Source: Blackwell Publishing Journal Backfiles 1879-2005

Topics: Medicine

Notes: Abstract: The turnover of a CNS-specific cell adhesion glycoprotein, ependymin, has earlier been found to increase during periods of neuronal plasticity. Here, ependymin mRNA expression was analyzed by semiquantitative in situ hybridization in goldfish. Learning of an active avoidance response resulted in a significant increase in ependymin mRNA expression 20 min to 4 h after acquisition of the task.
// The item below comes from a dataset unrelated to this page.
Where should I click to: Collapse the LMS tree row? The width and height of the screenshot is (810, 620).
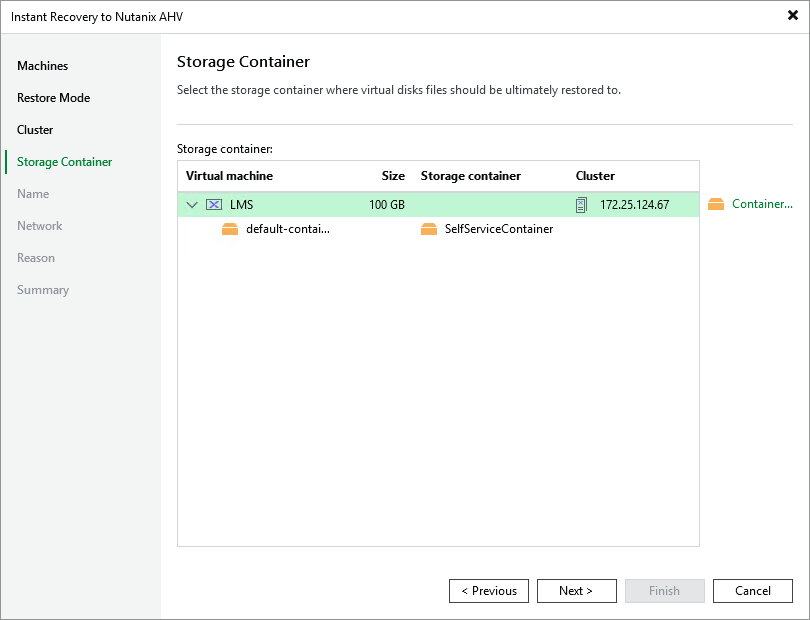coord(193,205)
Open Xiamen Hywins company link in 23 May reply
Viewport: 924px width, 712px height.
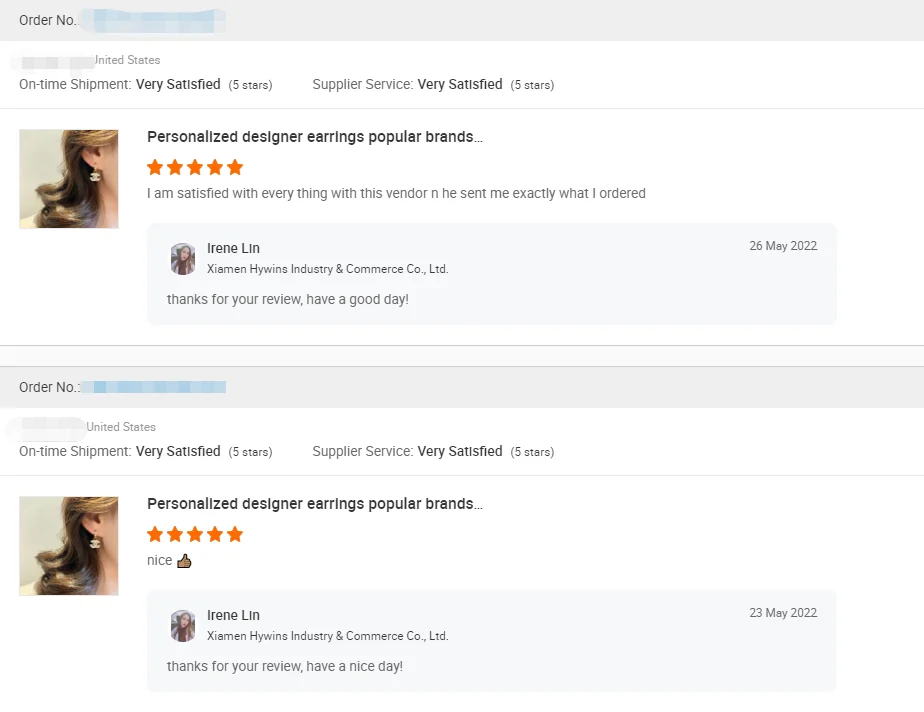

In contrast, yoked control animals that were exposed to the same numbers of conditioned and unconditioned stimuli in a random, unpaired manner exhibited a strong down-regulation of ependymin mRNA. Hybridization signals were also increased by injection of anti-ependymin antiserum into brain ventricles. Ependymin mRNA was exclusively localized to reticular-shaped fibroblasts of the inner endomeningeal cell layer. Immunoelectron microscopic investigation, however, revealed ependymin also in distinct neuronal and glial cell populations in which no ependymin mRNA had been detected. Uptake of meningeal protein factors into glial and neuronal cells may therefore be of functional importance for plastic adaptations of the CNS.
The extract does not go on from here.